Für Gkonis zielen die Regulierungsbehörden auf die falschen Akteure ab. Der Branche fehle nicht nur die Technologie oder der Kraftstoff, die sie benötigt, sondern es wäre auch ungerecht, die Schifffahrt und nicht Charterer, Werften oder OEMs in die Verantwortung zu nehmen.

„Wir sind keine Opfer, wir wollen gewisse Ziele erreichen“, konterte Stanzel. „Der Wille hierfür bei der IMO kam von uns auf den hinteren Bänken. Wir haben keine Ahnung, wie wir vorgehen sollen, aber wir werden von Anfang bis Ende dabei sein. Ich glaube, dass die Reedereien die erforderlichen Investitionen tätigen werden und die Gesellschaft davon am Ende profitieren wird.“

Sie akzeptierte jedoch, dass ein großes Risiko für die Branche zumindest darin besteht, dass sie unvorbereitet durch politische Manöver getroffen wird. Die Polarisierung der Meinungen sei ein zunehmendes Risiko, und es werde immer schwieriger, einen Konsens zu finden, fügte Platten hinzu.

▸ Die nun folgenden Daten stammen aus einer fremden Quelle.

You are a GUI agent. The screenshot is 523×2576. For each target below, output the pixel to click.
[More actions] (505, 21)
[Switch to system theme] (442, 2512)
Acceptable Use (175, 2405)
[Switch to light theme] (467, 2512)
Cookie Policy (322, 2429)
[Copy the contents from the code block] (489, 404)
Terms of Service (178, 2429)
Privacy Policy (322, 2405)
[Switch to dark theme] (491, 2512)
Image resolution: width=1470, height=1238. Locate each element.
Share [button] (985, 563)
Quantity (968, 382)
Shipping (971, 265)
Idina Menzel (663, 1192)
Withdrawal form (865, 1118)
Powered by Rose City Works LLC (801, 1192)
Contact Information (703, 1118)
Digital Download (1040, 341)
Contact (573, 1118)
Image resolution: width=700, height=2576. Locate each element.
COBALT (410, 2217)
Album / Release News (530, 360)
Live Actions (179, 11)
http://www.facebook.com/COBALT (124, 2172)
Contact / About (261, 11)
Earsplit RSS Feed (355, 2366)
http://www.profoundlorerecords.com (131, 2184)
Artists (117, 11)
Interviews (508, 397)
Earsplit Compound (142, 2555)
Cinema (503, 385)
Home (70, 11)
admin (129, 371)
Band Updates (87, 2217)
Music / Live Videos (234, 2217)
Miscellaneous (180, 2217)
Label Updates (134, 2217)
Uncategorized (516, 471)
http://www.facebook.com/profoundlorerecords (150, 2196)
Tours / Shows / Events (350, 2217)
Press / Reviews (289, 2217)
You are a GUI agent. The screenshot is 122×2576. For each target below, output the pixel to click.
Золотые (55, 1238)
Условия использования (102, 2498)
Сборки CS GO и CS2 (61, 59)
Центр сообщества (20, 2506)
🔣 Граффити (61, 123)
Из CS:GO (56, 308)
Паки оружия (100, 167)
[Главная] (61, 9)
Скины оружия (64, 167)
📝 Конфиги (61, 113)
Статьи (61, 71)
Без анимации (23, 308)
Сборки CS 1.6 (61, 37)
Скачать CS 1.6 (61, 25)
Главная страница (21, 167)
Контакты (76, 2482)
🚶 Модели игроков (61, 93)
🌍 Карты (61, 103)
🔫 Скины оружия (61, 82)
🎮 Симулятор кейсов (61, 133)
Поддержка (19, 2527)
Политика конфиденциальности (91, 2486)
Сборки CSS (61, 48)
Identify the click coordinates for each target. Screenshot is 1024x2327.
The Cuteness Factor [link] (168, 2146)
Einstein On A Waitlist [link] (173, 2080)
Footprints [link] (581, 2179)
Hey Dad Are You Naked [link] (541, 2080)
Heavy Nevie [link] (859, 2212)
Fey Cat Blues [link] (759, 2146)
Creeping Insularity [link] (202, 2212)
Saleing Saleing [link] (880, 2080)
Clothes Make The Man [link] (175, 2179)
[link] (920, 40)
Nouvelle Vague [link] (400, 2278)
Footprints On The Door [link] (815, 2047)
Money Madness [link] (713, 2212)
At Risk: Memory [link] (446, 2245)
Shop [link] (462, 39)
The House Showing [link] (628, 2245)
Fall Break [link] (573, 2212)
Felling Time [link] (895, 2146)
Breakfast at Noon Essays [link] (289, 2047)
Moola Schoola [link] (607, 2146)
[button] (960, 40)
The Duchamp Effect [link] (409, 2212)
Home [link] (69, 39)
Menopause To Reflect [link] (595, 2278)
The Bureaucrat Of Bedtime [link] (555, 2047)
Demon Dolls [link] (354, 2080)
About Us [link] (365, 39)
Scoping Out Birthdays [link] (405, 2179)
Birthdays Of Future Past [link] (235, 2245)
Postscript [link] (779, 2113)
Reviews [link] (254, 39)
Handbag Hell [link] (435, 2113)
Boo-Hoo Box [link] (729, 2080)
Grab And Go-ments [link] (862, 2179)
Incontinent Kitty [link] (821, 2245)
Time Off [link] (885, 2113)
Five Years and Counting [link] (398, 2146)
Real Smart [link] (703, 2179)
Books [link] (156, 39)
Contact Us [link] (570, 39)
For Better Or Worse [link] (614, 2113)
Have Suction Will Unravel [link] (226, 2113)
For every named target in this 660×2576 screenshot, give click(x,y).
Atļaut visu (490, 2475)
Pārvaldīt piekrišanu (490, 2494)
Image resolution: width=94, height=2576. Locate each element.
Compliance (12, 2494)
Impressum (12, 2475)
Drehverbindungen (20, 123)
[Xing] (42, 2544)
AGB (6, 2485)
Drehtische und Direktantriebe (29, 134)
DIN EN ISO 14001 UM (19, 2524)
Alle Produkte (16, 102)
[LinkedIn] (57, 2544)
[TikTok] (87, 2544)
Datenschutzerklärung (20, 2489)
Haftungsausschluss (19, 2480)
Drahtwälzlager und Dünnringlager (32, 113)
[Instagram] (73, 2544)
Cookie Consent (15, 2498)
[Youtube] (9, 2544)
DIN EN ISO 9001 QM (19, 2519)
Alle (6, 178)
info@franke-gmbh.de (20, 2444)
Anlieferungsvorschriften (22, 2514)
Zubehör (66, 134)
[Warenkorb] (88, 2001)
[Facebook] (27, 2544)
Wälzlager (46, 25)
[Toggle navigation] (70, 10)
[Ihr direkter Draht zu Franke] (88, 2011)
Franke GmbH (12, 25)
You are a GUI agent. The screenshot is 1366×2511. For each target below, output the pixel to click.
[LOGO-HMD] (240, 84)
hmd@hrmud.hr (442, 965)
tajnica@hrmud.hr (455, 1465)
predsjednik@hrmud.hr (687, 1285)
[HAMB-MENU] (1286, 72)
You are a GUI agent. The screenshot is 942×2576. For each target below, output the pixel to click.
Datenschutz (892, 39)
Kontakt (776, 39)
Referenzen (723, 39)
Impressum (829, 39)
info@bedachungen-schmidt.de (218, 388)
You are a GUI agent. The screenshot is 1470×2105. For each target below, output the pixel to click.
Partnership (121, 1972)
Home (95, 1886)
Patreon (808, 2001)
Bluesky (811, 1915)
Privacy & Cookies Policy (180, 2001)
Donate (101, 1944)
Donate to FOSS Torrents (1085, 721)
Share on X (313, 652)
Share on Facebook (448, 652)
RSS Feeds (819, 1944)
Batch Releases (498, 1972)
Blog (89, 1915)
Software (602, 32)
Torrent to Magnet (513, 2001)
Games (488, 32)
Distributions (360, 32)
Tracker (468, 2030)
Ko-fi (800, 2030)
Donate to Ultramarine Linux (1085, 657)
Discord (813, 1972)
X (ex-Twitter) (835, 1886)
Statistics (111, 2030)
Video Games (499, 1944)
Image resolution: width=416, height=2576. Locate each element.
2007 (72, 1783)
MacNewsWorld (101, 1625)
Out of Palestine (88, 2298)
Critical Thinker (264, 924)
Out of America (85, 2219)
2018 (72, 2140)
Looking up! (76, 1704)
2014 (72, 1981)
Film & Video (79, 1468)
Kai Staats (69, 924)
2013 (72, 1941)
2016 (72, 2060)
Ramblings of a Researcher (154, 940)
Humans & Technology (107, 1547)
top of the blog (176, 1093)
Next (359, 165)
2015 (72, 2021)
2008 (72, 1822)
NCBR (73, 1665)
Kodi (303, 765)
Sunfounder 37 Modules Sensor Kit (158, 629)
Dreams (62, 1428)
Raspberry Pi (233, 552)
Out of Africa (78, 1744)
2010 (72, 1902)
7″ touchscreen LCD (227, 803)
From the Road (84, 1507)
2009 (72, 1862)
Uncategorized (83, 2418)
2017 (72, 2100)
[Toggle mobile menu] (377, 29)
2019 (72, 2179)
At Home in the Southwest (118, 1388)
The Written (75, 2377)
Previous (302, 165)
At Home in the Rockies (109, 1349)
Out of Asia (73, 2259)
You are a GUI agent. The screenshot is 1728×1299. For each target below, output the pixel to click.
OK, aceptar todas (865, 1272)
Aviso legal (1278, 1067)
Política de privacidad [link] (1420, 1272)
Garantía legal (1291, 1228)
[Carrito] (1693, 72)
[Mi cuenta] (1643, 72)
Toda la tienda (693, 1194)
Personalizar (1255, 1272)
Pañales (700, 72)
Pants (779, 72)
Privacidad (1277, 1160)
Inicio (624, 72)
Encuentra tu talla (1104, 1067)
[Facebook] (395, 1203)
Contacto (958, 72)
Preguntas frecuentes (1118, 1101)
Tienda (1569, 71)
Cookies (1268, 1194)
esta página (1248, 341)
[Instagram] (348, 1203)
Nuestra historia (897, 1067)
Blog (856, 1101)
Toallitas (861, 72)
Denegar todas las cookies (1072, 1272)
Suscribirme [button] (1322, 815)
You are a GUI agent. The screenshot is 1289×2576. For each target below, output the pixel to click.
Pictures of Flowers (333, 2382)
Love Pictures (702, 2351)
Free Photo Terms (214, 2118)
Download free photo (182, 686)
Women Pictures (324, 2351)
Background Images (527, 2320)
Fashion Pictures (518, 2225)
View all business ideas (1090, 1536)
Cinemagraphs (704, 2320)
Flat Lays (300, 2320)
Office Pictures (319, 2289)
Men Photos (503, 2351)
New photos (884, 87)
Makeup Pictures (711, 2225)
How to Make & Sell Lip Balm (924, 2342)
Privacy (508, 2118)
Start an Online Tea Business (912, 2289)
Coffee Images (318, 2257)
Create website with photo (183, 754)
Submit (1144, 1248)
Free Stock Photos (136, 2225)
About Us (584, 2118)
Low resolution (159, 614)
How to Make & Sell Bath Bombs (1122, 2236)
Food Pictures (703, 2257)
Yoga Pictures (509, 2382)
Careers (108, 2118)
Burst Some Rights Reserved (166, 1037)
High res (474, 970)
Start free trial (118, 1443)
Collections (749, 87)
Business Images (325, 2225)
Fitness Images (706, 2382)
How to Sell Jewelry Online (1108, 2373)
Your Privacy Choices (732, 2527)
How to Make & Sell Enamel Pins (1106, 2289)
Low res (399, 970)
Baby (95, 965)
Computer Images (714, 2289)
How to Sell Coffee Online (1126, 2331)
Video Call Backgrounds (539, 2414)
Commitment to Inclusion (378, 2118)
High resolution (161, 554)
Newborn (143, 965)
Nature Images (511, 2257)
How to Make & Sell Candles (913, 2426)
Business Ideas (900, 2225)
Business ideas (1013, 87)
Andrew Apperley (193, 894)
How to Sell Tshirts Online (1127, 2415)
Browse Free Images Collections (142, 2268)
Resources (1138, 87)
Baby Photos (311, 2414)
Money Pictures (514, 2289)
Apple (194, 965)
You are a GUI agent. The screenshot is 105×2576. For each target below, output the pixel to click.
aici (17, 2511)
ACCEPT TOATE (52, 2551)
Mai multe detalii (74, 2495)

„Wir müssen die Regulierung in Richtung eines zielorientierteren Systems modernisieren. Es besteht so viel Druck, dass wir Gefahr laufen, die Einheit, die wir in unserer Branche haben, zu zerstören.“

Es gehe ein höheres potenzielles politisches Risiko von der EU und der UNFCCC als von der IWO, so Platten, aber die größte Aufgabe bestehe darin, den kollektiven Willen zusammenzuhalten, damit die IWO ihre Entscheidungen treffen kann.

Auch Gkonis sagte, dass die IMO über die erforderliche Kompetenz zur Umsetzung dieses Ziels verfüge. Um jedoch wirksam arbeiten zu können, müsse die Regulierung Sektor für Sektor angepasst werden, um die unterschiedlichen Einflüsse widerzuspiegeln.

Die Redner waren sogar der Ansicht, dass es Maßnahmen gebe, mit denen sich kurzfristige Auswirkungen auf Effizienz und Emissionen erzielen ließen. Diese sind nicht neu – Hafenoptimierung, Just-in-Time-Ankunft und Reduzierung von Ankerzeiten. Frew wies jedoch darauf hin, dass es Projekte aus anderen Branchen gebe, die übernommen und „für die Schifffahrt tauglich gemacht“ werden könnten, anstatt einfach nur rumzusitzen und zu warten.

Dennoch seien die Projekte, die eine gewisse Traktion gefunden haben, in der Praxis immer noch schwierig umzusetzen. Die Just-in-Time-Schifffahrt ist der Punkt, an dem das Vertrauen eine wichtige Rolle spielt – zwischen Reederei, Charterer und Terminal, um kommerzielle Informationen zielgerichtet zu nutzen. Stanzel fügte hinzu, dass eine Reederei die Zusammenarbeit mit einem Charterer auf dieser Basis versucht habe – nur um die Reederei am Ende nicht an den Vorteilen der Kraftstoffeinsparungen, die sich durch das Slow-Steaming ergeben hätten, zu beteiligen.

Einige Häfen arbeiten bereits mit Containerlinien, deren Fahrpläne – zumindest theoretisch – genau genug sein sollten, um An- und Abfahrten vorherzusagen. Sicherheit und finanzieller Nutzen müssen in der Bilanz berücksichtigt werden.

Letztendlich steht die Branche vor einer Gleichung, die sie lösen muss – und die Uhr tickt. Das erfordert die cleversten Köpfe innerhalb und außerhalb der Branche sowie die Umsetzung neuer Ideen, von denen es in der Schifffahrt schon seit Jahrtausenden nicht besonders viele gibt. Dieses Mal sieht das Spiel jedoch anders aus.